Segundo as alegações da Promotoria, Organauskas teria pagado R$ 38 mil para que Marcos Antonio Ramon executasse a ex-companheira. Imagens de câmeras de segurança flagraram o autor do crime seguindo Campestrini de moto e, depois, atirando contra ela. As imagens do criminoso foram consideradas compatíveis com o então diretor da Sociedade Morgenau, que segundo depoimento de funcionários, teria determinado retirada das câmeras de segurança do clube dias antes do assassinato.

Por isso, não havia monitoramento por vídeo no local onde a moto que levou Ramon à cena do crime estava estacionada. E também não foi registrado o momento em que Campestrini deixou o clube de carro, minutos antes de ser morta no que o MPPR considerou uma emboscada.

Na trama sustentada pela acusação dos réus, Organauskas teria autorizado a emissão de uma carteirinha do clube em nome da ex-mulher permitindo a ela acesso às aulas esportivas dos filhos. O dia e o horário da retirada do documento foram planejados por Ramon, “para que ele, em seguida, pudesse segui-la em via pública” com uma moto sem placas e “e executar o crime sem ser reconhecido ou identificado”.

Provas

Em depoimento na condição de testemunha nesta quinta-feira, a delegada Tathiana Guzella, que conduziu o inquérito policial do caso, falou ter encontrado um “verdadeiro dossiê” de Campestrini e da companheira dela no celular do ex-diretor do clube. Perícia no aparelho de ambos constatou várias trocas de mensagens apagadas para obstruir as investigações. A destruição das provas teria sido feita por Felipe Wada, também réu no processo mas que não está sendo julgado neste momento.

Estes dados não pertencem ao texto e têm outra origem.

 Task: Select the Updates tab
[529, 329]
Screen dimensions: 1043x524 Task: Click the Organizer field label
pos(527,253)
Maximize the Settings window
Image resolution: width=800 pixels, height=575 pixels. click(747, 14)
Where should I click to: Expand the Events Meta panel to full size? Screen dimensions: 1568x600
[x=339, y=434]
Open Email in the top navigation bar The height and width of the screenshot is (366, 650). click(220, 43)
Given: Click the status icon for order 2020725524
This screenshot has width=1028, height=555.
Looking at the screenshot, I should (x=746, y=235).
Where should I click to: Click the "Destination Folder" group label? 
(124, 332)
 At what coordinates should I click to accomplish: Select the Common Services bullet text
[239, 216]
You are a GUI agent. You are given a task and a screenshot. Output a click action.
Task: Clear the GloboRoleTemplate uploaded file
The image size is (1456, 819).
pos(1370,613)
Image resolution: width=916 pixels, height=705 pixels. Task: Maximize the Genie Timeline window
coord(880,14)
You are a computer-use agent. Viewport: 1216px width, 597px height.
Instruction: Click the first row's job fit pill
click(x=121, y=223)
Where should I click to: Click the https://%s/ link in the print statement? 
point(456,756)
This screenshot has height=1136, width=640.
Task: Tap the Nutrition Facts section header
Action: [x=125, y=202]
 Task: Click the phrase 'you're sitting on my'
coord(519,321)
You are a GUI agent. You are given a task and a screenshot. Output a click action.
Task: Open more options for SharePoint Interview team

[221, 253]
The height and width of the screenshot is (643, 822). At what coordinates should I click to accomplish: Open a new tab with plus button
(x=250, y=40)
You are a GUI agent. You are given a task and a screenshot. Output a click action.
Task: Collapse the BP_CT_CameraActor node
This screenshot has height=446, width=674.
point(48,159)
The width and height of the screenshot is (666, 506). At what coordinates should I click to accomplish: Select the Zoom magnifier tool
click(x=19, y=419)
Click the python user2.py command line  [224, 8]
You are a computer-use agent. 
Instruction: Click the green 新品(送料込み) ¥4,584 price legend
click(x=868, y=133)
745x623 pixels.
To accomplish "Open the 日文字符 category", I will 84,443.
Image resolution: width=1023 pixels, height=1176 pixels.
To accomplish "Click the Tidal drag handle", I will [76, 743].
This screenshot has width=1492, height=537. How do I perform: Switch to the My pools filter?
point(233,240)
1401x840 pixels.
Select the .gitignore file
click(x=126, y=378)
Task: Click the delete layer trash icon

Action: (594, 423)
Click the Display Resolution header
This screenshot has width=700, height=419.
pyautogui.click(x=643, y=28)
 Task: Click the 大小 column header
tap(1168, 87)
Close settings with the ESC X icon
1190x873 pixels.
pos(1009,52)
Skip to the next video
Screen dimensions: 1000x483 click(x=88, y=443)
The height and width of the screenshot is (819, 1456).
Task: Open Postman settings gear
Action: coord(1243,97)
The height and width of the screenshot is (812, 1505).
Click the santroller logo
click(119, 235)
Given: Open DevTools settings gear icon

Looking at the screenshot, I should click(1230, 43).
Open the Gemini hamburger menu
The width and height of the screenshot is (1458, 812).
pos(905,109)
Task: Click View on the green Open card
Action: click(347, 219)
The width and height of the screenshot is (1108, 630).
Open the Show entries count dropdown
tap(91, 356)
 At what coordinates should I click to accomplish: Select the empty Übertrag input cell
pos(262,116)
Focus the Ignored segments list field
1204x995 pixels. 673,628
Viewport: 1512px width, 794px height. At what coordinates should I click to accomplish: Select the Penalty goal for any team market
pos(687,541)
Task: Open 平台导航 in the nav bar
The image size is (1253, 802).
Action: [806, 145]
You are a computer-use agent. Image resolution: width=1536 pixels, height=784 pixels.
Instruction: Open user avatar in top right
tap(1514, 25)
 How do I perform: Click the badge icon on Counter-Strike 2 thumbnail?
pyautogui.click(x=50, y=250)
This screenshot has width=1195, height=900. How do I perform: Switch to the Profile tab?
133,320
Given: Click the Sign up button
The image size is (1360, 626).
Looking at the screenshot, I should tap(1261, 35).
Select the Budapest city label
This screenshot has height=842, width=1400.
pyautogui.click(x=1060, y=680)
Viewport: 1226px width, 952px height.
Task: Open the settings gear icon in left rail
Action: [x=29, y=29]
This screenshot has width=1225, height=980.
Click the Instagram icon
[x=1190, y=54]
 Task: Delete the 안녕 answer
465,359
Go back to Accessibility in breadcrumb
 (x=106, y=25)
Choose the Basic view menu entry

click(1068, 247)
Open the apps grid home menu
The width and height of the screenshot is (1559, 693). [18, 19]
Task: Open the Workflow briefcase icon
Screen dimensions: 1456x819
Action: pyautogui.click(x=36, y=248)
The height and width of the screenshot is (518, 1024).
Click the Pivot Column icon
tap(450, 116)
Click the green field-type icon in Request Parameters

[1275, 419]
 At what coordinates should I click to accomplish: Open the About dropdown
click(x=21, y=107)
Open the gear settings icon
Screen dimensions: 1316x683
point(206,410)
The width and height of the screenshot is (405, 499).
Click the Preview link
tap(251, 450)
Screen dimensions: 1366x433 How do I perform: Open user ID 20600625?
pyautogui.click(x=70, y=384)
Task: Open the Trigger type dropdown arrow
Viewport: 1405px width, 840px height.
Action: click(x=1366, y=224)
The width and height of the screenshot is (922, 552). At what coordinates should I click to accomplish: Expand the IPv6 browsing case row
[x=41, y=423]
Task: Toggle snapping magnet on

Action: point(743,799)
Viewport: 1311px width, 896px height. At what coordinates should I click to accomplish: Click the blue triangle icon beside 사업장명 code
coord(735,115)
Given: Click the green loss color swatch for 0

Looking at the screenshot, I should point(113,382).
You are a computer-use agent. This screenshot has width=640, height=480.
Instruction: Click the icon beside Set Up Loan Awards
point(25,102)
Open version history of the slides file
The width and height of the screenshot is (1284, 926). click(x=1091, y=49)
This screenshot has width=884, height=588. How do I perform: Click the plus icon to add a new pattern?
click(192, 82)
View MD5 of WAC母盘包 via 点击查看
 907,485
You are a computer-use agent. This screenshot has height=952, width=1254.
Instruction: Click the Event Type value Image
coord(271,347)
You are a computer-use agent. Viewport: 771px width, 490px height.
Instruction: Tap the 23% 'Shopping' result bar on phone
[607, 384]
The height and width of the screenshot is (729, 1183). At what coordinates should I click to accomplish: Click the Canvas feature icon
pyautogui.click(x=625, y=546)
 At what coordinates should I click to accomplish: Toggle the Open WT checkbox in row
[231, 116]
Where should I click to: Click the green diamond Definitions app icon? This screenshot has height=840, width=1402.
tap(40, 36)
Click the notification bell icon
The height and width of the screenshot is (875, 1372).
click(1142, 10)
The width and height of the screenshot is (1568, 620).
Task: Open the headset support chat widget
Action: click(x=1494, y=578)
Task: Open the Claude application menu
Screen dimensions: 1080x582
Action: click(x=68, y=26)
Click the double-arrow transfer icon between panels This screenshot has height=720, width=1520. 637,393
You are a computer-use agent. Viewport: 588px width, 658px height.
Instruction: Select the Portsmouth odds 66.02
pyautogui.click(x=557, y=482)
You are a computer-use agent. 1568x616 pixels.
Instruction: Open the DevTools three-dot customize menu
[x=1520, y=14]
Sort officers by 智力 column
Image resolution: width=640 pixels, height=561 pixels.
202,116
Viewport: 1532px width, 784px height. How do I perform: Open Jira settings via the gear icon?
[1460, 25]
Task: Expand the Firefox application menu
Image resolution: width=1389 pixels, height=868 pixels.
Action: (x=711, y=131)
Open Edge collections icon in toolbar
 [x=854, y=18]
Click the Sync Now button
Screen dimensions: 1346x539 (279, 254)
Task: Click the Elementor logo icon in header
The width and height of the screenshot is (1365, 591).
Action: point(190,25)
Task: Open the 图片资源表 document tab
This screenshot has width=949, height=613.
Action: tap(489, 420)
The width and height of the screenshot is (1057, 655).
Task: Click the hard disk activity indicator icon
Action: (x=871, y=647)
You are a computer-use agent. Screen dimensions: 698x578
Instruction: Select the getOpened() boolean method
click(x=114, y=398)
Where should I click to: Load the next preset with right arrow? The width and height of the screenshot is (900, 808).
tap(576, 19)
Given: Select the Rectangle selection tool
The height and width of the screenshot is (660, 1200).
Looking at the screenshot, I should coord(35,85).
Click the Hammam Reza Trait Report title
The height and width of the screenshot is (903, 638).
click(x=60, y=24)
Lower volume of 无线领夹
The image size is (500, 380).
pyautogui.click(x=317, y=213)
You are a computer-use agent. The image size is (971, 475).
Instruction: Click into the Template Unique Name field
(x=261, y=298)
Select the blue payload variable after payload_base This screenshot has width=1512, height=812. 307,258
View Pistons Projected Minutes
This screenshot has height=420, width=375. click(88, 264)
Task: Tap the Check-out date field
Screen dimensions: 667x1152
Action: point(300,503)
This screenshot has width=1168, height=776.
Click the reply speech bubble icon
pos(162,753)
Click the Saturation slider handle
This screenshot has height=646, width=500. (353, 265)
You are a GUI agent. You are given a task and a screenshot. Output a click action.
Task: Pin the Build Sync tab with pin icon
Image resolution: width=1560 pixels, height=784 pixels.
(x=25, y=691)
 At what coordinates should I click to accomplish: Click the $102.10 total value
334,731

Durante interrogatório, Ramon afirmou não saber onde a vítima morava e negou ser dele a moto registrada nas imagens coletadas pela polícia. Ele também negou ter arma de fogo.

Já Wagner Oganauskas rechaçou ter mandado matar a vítima. Alegou que a ex-mulher “não se dedicava às necessidades das crianças e que era ele quem auxiliava nas tarefas da escola e acompanhava os filhos no médico”, além de ter incentivado a “vítima a trabalhar e se qualificar”. Ele defendeu ter restringido as visitas da mãe às crianças porque “começaram a interferir na rotina” dos menores “e que inclusive contratou uma psicóloga para tentar melhorar a relação entre eles”.

Em nota divulgada em rede social, o escritório Elias Mattar Assad, que faz a defesa de Oganauskas, sustenta a inocência do cliente e afirma que a acusação contra ele “se baseia em narrativas forçadas e elementos circunstanciais, incapazes de sustentar uma condenação” dentro do direito processual.

A defesa de Marcos Antonio Ramon ainda não se posicionou à reportagem.